TASK OBJECTIVE:
Return the lines beginning at the one that contains "Screen dimensions: 629x445" and continuing to the end of the entries, including both ends, exactly as written and nothing else.
** RECORDS SHOWN follows **
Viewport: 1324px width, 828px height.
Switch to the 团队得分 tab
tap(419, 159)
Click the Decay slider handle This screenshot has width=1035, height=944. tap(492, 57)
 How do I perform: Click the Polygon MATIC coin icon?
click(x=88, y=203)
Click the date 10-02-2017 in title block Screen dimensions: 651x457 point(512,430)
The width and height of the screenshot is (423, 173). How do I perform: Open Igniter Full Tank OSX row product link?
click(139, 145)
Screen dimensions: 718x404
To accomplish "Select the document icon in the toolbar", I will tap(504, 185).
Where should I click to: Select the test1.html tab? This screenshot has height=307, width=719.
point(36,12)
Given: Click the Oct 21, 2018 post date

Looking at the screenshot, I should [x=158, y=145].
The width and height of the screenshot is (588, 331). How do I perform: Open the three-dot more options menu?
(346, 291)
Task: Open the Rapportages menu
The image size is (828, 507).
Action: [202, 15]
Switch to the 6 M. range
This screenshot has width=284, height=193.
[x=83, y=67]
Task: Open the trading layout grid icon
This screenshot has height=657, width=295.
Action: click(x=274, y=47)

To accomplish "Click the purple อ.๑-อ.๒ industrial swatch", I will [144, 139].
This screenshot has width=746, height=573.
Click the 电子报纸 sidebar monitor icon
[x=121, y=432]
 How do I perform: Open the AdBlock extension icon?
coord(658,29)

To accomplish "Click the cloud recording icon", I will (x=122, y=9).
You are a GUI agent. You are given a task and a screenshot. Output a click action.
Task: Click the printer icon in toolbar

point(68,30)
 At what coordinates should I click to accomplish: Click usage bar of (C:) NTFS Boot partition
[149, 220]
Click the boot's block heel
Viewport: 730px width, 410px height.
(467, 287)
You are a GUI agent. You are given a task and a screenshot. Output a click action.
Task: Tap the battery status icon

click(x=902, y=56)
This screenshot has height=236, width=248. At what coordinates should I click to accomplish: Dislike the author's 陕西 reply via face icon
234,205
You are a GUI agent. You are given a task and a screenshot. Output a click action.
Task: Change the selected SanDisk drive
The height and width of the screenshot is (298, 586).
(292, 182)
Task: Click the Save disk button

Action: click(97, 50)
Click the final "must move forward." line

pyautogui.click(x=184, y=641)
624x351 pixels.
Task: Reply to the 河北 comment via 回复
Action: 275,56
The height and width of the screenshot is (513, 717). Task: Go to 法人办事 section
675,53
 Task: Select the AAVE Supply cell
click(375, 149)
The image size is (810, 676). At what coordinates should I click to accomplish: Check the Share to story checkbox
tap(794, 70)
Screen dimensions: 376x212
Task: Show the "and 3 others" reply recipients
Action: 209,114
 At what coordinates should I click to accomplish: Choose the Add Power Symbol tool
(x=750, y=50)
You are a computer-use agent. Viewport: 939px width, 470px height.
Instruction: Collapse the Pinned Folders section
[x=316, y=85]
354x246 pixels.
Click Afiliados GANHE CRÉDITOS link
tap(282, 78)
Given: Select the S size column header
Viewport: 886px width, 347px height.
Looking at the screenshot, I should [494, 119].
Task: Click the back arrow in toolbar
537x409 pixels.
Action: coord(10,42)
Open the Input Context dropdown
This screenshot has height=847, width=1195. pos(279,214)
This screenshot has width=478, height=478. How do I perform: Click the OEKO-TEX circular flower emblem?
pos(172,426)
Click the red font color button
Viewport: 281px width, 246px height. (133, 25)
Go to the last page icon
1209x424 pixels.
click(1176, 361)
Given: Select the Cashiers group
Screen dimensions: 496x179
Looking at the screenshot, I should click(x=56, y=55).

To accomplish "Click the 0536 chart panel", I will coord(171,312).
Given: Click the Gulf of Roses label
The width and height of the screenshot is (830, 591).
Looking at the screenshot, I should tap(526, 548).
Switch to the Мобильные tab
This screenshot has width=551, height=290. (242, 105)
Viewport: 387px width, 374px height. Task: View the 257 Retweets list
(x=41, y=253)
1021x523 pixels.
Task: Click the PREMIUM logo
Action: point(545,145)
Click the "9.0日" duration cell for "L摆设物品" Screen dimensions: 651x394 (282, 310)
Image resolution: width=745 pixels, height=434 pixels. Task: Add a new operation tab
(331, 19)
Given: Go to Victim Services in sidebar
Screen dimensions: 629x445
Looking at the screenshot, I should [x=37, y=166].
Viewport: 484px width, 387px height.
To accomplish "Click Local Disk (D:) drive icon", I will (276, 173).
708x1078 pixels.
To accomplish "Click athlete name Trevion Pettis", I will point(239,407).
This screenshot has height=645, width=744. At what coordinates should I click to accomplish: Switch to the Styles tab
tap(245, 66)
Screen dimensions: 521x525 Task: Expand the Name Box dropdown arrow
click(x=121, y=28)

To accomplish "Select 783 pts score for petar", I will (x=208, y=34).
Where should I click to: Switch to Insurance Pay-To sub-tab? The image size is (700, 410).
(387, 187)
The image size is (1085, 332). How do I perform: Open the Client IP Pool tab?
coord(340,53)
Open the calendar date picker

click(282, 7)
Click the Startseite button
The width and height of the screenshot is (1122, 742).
** End of RECORDS SHOWN **
RESULT FOR THIS EXERCISE:
Screen dimensions: 629x445
Looking at the screenshot, I should [x=37, y=166].
Viewport: 484px width, 387px height.
To accomplish "Click Local Disk (D:) drive icon", I will (276, 173).
708x1078 pixels.
To accomplish "Click athlete name Trevion Pettis", I will point(239,407).
This screenshot has height=645, width=744. At what coordinates should I click to accomplish: Switch to the Styles tab
tap(245, 66)
Screen dimensions: 521x525 Task: Expand the Name Box dropdown arrow
click(x=121, y=28)

To accomplish "Select 783 pts score for petar", I will (x=208, y=34).
Where should I click to: Switch to Insurance Pay-To sub-tab? The image size is (700, 410).
(387, 187)
The image size is (1085, 332). How do I perform: Open the Client IP Pool tab?
coord(340,53)
Open the calendar date picker

click(282, 7)
Click the Startseite button
The width and height of the screenshot is (1122, 742).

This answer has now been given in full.